También hubo una numerosa compañía de mujeres jóvenes, armadas con lanzas, que lucharon valientemente, para protegerse a sí mismas de los ultrajes,
A pesar de la resistencia activa de los sitiados, que rechazaron dos veces al enemigo, la localidad pasó a ser presa de los carlistas en el tercer asalto. Entonces don Carlos, actuando como hubiera podido hacer Nerón, exclamó: "Mi valientes soldados, ¡todo es vuestro! ni siquiera considerad los niños de pecho; ¡Córtalos en pedazos! Todo lo que hagas estará bien; y el que tenga misericordia y perdone a un habitante inmediatamente ser fusilado." Estas palabras electrizaron al ejército, quien instantáneamente escaló las murallas de la ciudad. Los sitiados se refugiaron en una gran iglesia, pero en vano; las únicas personas que fueron salvas, Había unas cuantas mujeres que habían huido a un lugar muy pequeña iglesia.

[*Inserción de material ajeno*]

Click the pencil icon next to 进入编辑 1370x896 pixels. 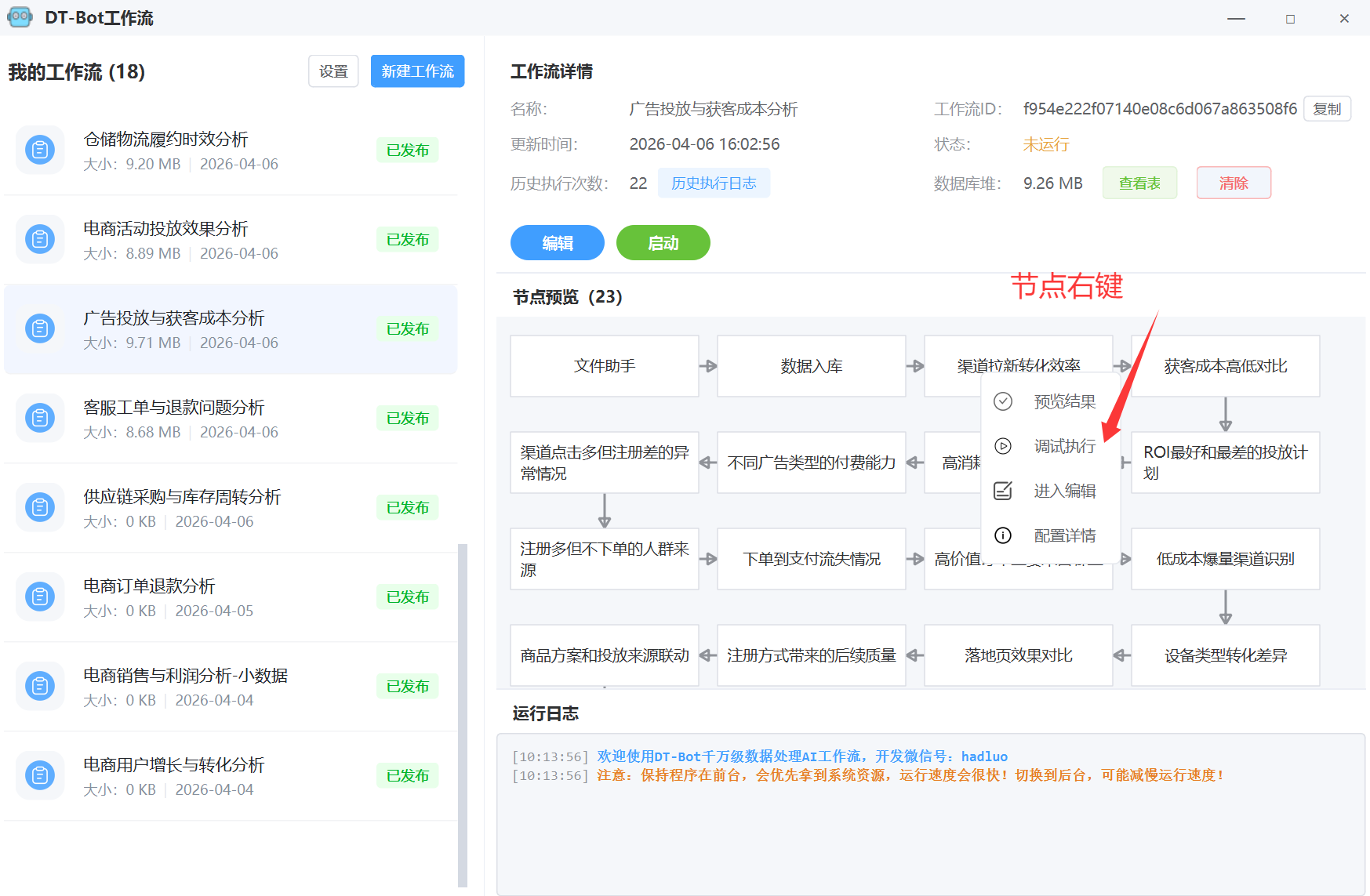pyautogui.click(x=1003, y=491)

Todos los demás perecieron; ni las canas cabezas de los ancianos, las lágrimas de las mujeres, ni los llantos de la infancia fueron suficientes para detener a los tigres en su carrera de destrucción.
Las mujeres fueron primero deshonradas y luego destruidas por la espada; los padres eran perdonados hasta que fueron testigos de la deshonra de sus hijas, y luego asesinados con ellas.

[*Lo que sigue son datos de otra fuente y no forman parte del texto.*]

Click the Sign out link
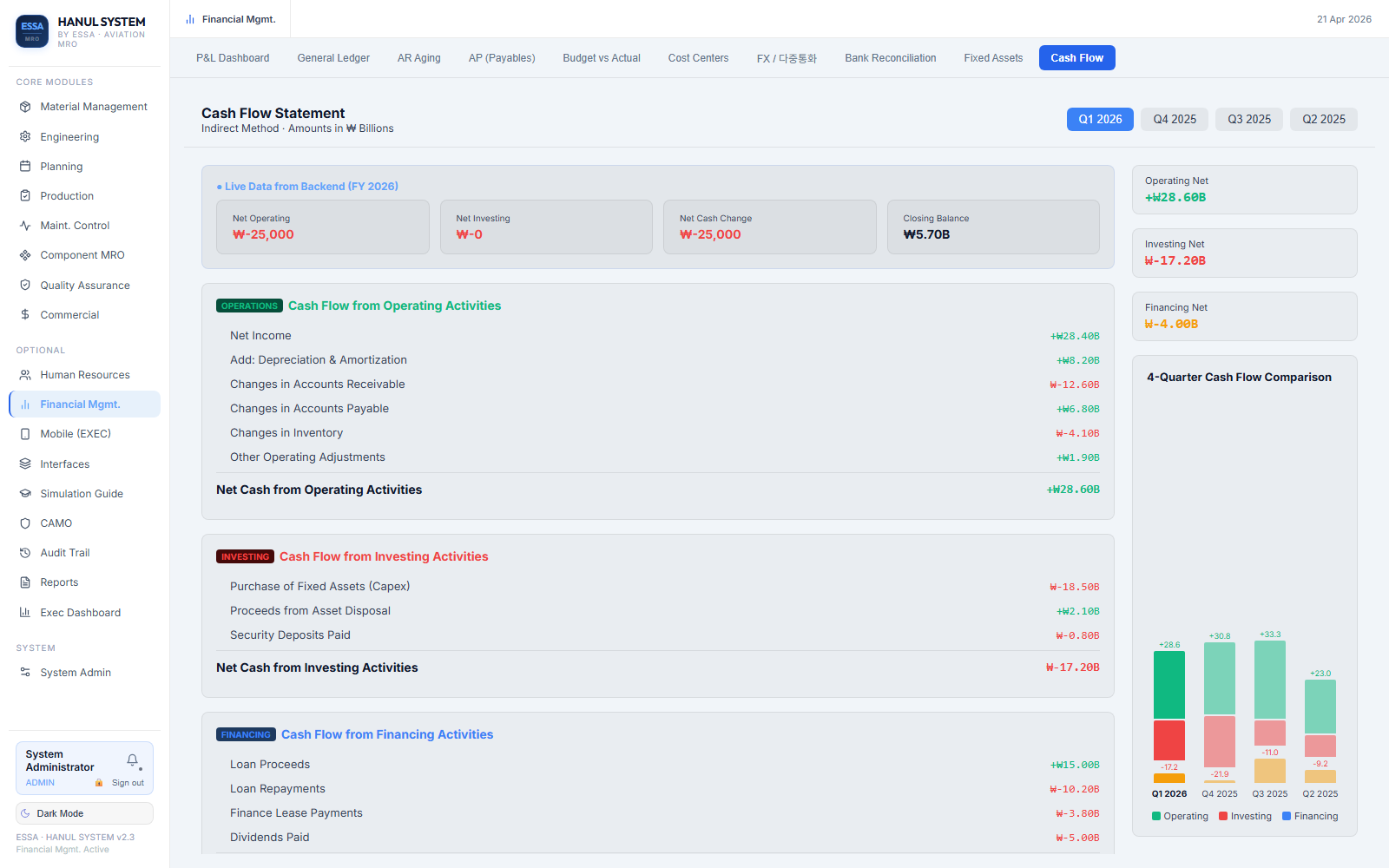Screen dimensions: 1389x868 (128, 783)
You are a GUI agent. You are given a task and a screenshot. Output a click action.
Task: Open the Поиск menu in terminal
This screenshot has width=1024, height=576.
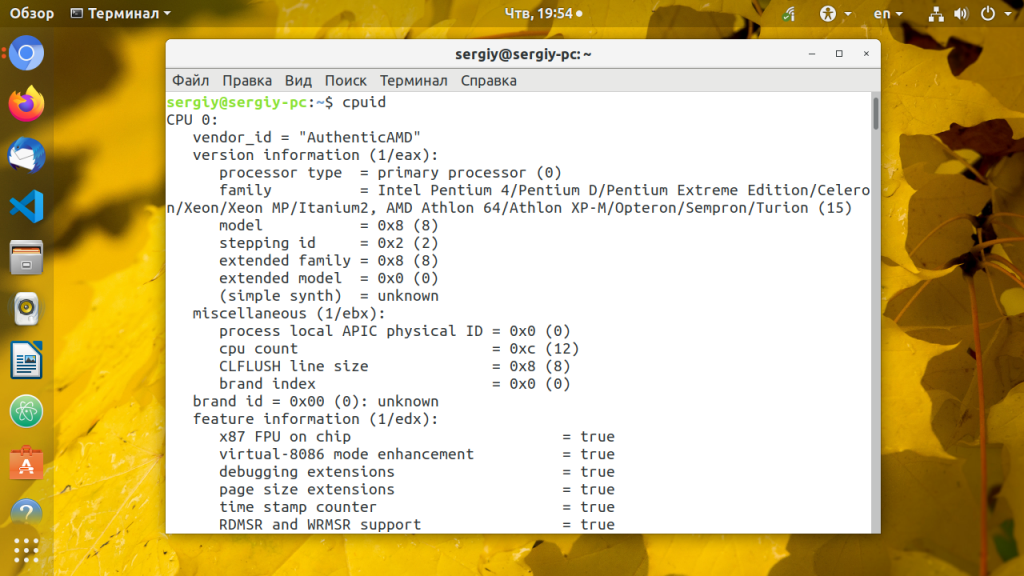tap(346, 80)
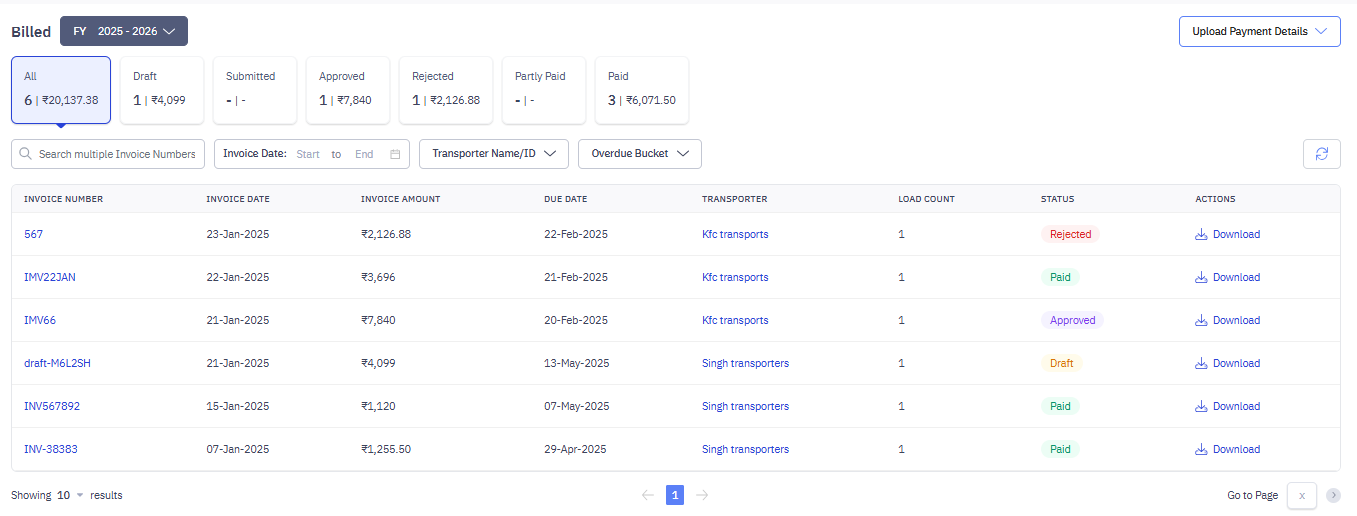Click the calendar icon in Invoice Date
This screenshot has height=516, width=1357.
click(395, 154)
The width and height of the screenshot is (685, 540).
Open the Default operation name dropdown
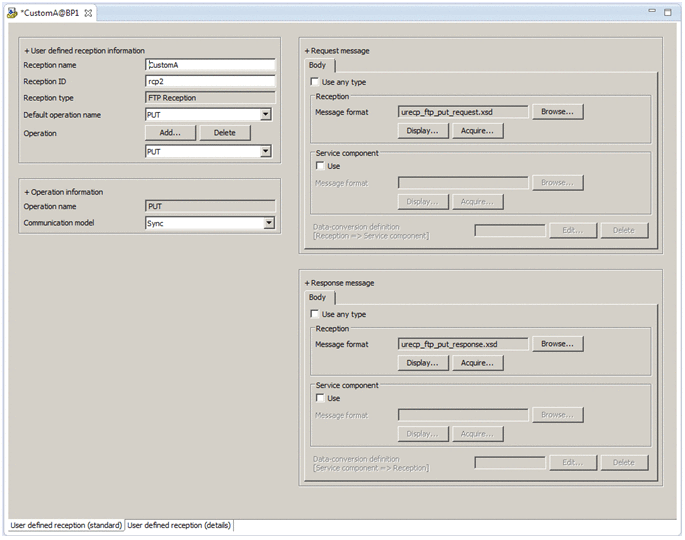click(266, 115)
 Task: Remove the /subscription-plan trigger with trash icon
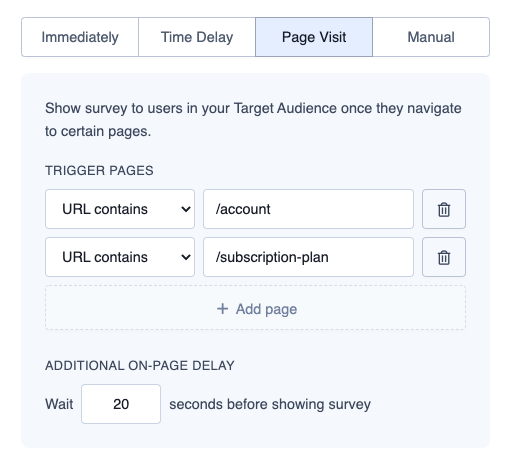[444, 257]
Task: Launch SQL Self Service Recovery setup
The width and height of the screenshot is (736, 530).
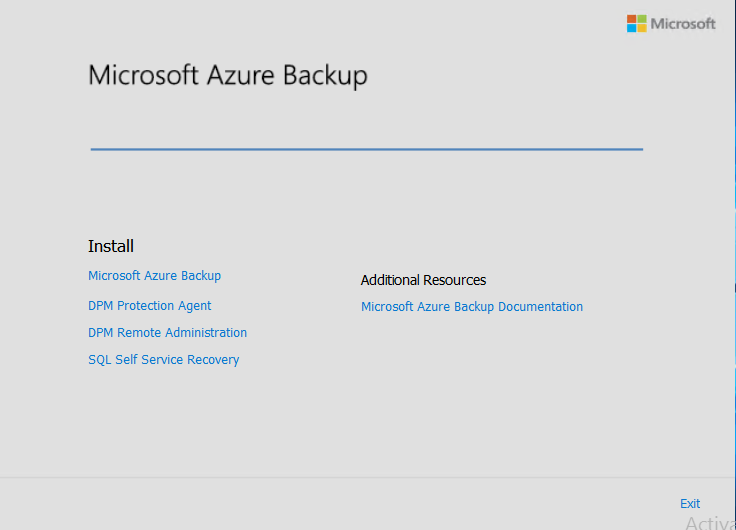Action: pyautogui.click(x=163, y=360)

Y cuando el general hubo presenciado todo estos atroces actos de cruel imitación de los de Nerón, ordenó que se prendiera fuego en las cuatro esquinas del desgraciado pueblo, que quedó totalmente destruido. Incluso esta terrible destrucción no pudo satisfacer la bárbara propensión del general Don Carlos; aun a la vista del humo de la quema pueblo, exclamó a sus soldados: *'Venid adelante, mis hombres, y sigan a su general, él llevaros de nuevo a la victoria; y, con el misma valentía, Moya será tuya." ¡Ay! ¡Qué victoria! Fue nuevamente una oportunidad de derramando sangre. Moya era un pueblo pequeño como Ripoll, y a una distancia de sesenta millas; el general había premeditado destruirlo, y le encantaba realizar sus planes, por crueles que fueran.